Pero vivimos inmersos en la crueldad; en las constantes amenazas de muerte por el crimen organizado o los actos vandálicos.

Abundan, a diestra y siniestra los políticos émulos de Pilato, que se lavan las manos y culpan ‘honorablemente’ a otros poniendo de manifiesto su cobardía.

Marchamos en pro de la democracia, -que es un bien que puede tutelar la libertad, pero no es el bien absoluto por definición.

Jesús, Inocente, Rey y Juez, pone en evidencia nuestras conductas y pensamientos erráticos.

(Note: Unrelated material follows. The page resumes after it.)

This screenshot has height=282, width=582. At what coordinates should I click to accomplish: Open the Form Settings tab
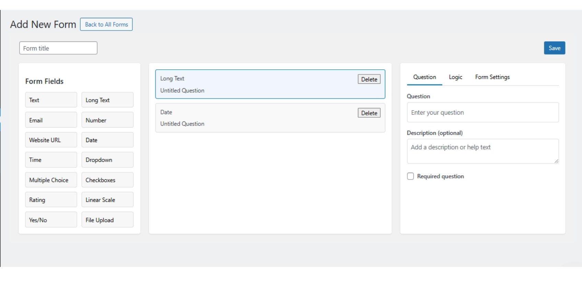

Como dice Pagola, ‘una democracia sin amor fraterno no llevará a una sociedad más humana’.

La Cruz de Jesús, es la esperanza única; es la Verdad que redime de la mentira a la que nos quieren habituar los merolicos de la política, que se llenan la boca de sofismas.

Jesús nos invita a seguirlo y tomar su cruz que compromete: poner verdad donde hay mentira, poner justicia ante abusos, olvidos y vejaciones; poner compasión y misericordia, donde el amor ha sido echado fuera.

Por eso dichosos los que no se escandalicen de él cuyo Evangelio del amor y del perdón es rechazado y es su Cruz.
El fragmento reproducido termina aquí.